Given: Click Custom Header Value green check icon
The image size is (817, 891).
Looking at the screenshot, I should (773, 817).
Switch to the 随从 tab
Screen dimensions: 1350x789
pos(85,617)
::::
→ Task to carry out:
Output the listing above as a numbered list, skipping any blank lines.

→ Problem solution:
1. Given: Click Custom Header Value green check icon
2. The image size is (817, 891).
3. Looking at the screenshot, I should (773, 817).
4. Switch to the 随从 tab
5. Screen dimensions: 1350x789
6. pos(85,617)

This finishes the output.